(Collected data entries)
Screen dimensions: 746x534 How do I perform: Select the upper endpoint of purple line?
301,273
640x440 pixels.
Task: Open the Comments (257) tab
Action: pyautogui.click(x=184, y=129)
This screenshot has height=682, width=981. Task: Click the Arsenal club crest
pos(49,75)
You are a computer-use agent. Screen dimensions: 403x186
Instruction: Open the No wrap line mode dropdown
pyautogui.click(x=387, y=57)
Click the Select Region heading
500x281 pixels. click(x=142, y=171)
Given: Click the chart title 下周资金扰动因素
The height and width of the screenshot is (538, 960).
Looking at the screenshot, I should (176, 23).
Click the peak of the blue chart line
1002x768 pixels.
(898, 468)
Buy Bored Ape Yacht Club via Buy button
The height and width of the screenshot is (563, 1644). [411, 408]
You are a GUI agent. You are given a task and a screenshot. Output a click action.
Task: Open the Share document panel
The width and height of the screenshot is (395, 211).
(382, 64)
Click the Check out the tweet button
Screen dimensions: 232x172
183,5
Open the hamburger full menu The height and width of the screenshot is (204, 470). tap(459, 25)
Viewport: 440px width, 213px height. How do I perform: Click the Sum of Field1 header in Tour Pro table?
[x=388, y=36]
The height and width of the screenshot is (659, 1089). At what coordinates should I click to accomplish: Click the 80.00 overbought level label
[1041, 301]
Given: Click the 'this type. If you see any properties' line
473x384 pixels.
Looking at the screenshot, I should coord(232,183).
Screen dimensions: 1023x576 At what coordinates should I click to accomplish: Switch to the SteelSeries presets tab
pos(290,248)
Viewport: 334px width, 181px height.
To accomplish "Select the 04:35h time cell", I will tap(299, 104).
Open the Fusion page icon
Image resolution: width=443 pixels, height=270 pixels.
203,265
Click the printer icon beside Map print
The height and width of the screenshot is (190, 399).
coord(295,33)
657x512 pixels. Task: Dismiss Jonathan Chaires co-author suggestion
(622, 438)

■ What to do ■
Each line from the top of the entries above through the line containing "Open the hamburger" must be transcribed exactly, and no other line may appear.

■ Answer to this exercise ■
Screen dimensions: 746x534 How do I perform: Select the upper endpoint of purple line?
301,273
640x440 pixels.
Task: Open the Comments (257) tab
Action: pyautogui.click(x=184, y=129)
This screenshot has height=682, width=981. Task: Click the Arsenal club crest
pos(49,75)
You are a computer-use agent. Screen dimensions: 403x186
Instruction: Open the No wrap line mode dropdown
pyautogui.click(x=387, y=57)
Click the Select Region heading
500x281 pixels. click(x=142, y=171)
Given: Click the chart title 下周资金扰动因素
The height and width of the screenshot is (538, 960).
Looking at the screenshot, I should (176, 23).
Click the peak of the blue chart line
1002x768 pixels.
(898, 468)
Buy Bored Ape Yacht Club via Buy button
The height and width of the screenshot is (563, 1644). [411, 408]
You are a GUI agent. You are given a task and a screenshot. Output a click action.
Task: Open the Share document panel
The width and height of the screenshot is (395, 211).
(382, 64)
Click the Check out the tweet button
Screen dimensions: 232x172
183,5
Open the hamburger full menu The height and width of the screenshot is (204, 470). tap(459, 25)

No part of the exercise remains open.